Text provided:
= = =
Many Democrats Don't Want to Hear About Donald Trump at the Upcoming Primary Debates

Democratic voters largely do not want to hear about President Donald Trump on the debate stage in Miami on Wednesday, when the party will kick off a two-day round of primary debates, the first of the 2020 election cycle.

According to a new Morning Consult/Politico poll ahead of Miami's matchup, Democratic voters are most concerned with hearing from candidates about public policy issues, such as climate change, gun violence prevention and abortion access.

Sixty-three percent of self-identified Democrats indicated that a discussion of climate change was "very important" during the first pair of debates, the largest share to indicate a strong preference for any policy issue surveyed. A further 23 percent thought the issue was "somewhat important" for candidates to address.

Notably, the Democratic National Committee ruled out a dedicated primary debate focused on climate change, spurning Washington governor and 2020 candidate Jay Inslee's calls for a climate-centered event.

"The DNC is silencing the voices of Democratic activists, many of our progressive partner organizations, and nearly half of the Democratic presidential field, who want to debate the existential crisis of our time," Inslee said in a statement in early June. "Democratic voters say that climate change is their top issue; the Democratic National Committee must listen to the grassroots of the party."

Inslee is the most vocal candidate running in the Democratic primary on a platform to combat the climate crisis. On Tuesday, the climate advocacy organization Greenpeace deemed Inslee's Fossil Fuel Free plan, which would attempt to wean America's energy infrastructure off of oil and natural gas, a "gold standard" for environmental policy.

Democratic voters were similarly unified in their desire to hear from 2020 candidates on gun policy, with 62 percent saying it is very important to feature the topic at the upcoming debates. Democratic women, while aligned with their male counterparts on nearly every other issue, pulled out ahead of Democratic men by 10 points on the importance of including gun policy. Fifty-seven percent and 67 percent of Democratic men and women, respectively, thought the addition of gun policy questions was "very important" on the debate stage in Miami.
= = =
Rows:
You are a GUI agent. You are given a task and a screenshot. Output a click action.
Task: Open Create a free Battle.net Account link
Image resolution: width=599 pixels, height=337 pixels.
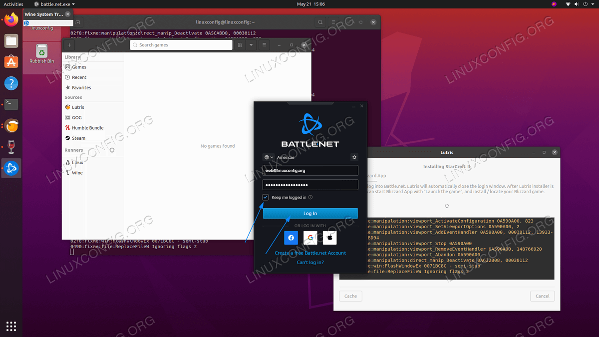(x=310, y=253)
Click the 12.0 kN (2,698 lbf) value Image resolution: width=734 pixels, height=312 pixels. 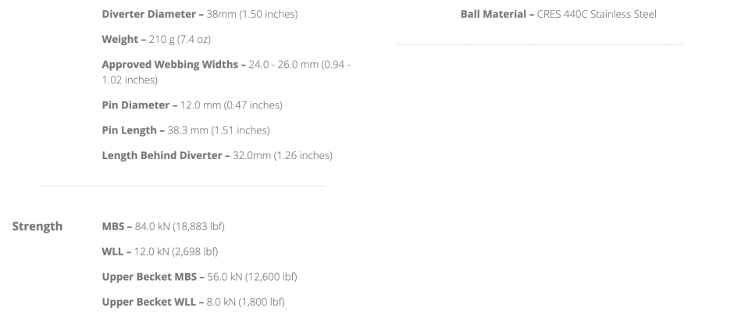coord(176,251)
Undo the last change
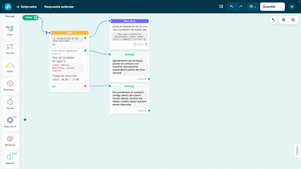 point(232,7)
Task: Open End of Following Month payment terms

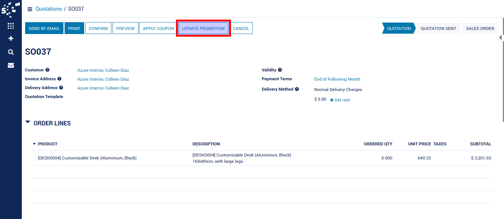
= = =
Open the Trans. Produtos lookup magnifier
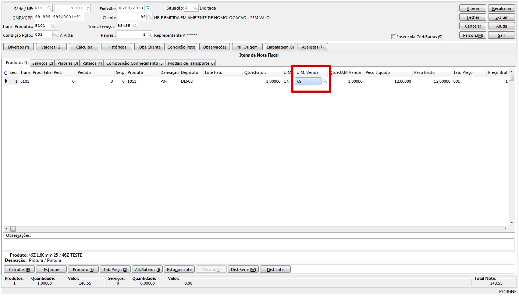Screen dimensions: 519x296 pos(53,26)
= = =
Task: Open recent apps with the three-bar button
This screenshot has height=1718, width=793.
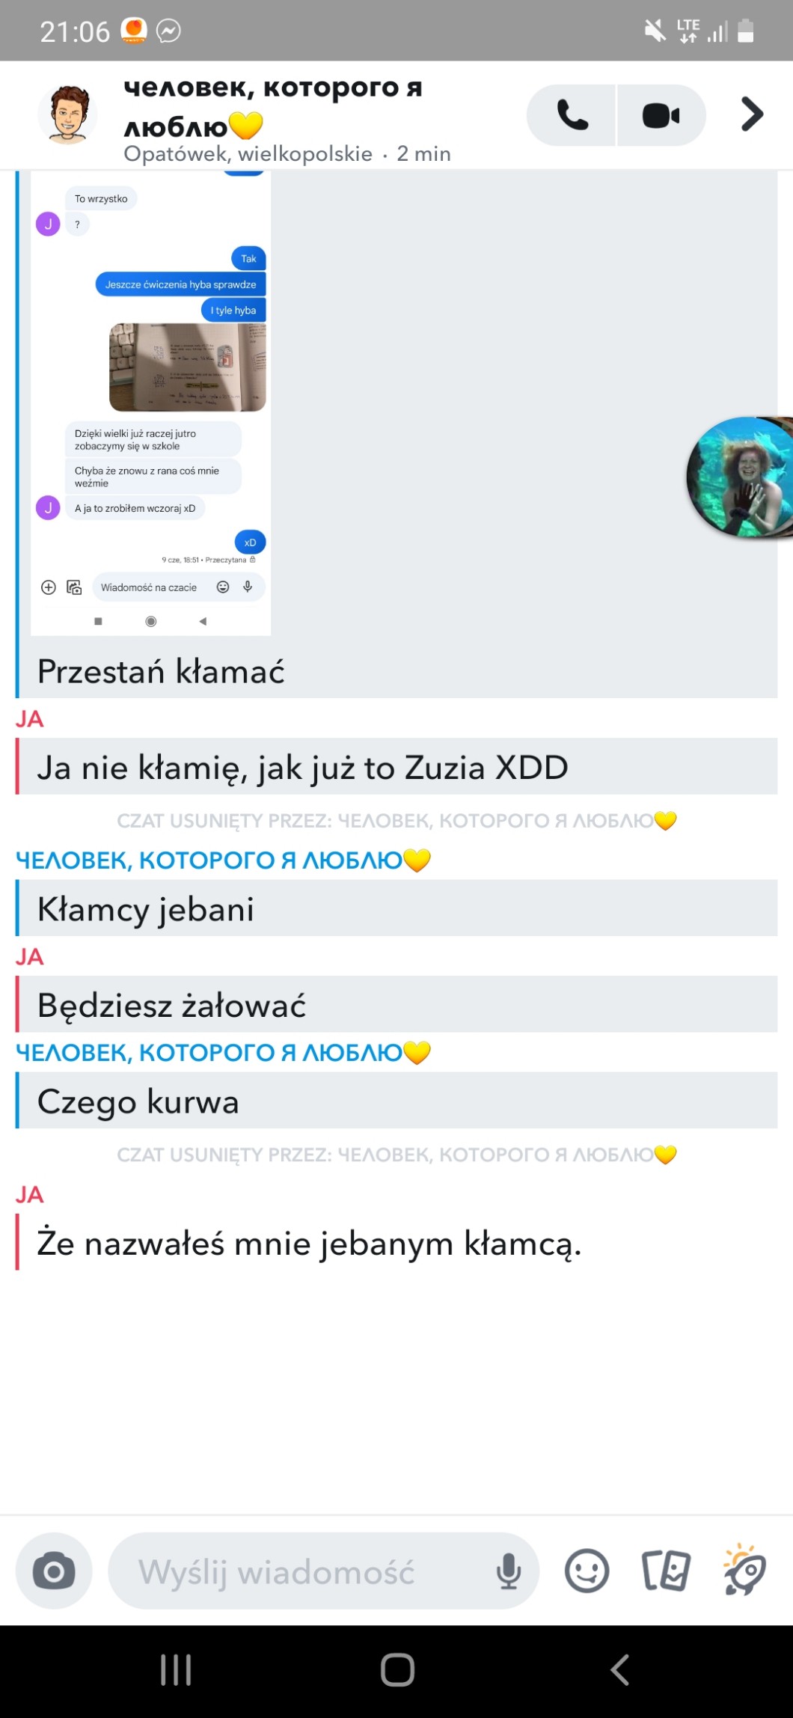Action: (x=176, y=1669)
= = =
Task instructions:
- A) In the rows, from the line with "Task: Open recent" up to and including the line with "Action: (x=176, y=1669)", switch "three-bar" to "hamburger" and write those lines out again with nothing else changed. Leave the pictures out of your answer.
- B) Pick up the article on what Democratic voters want to hear at the primary debates and continue it past its last sentence.

Results for each task:
- A)
Task: Open recent apps with the hamburger button
This screenshot has height=1718, width=793.
Action: (x=176, y=1669)

- B)
Miami Prepares For First Democratic Debates Of The 2020 Presidential Election
The Adrienne Arsht Center for the Performing Arts is seen where the first NBC Democratic presidential primary debates for the 2020 elections will take place, on June 24, 2019 in Miami, Florida. Twenty candidates will participate in two groups June 26 and 27. NBC News, MSNBC and Telemundo are hosting the debates. Joe Raedle/Getty

As much as Republicans believe the crop of new abortion bans in Midwestern and southern states would galvanize conservative voters, it appears the measures have had a comparable impact on left-wing voters. Sixty percent of self-identified Democrats want to hear from the party's candidates about the recent abortion bans, one of which would effectively outlaw abortion at nearly every stage of pregnancy if it goes into effect later this year. The issue has gained an urgency on the left that mirrors the swiftness with which the bans that have been enacted since January.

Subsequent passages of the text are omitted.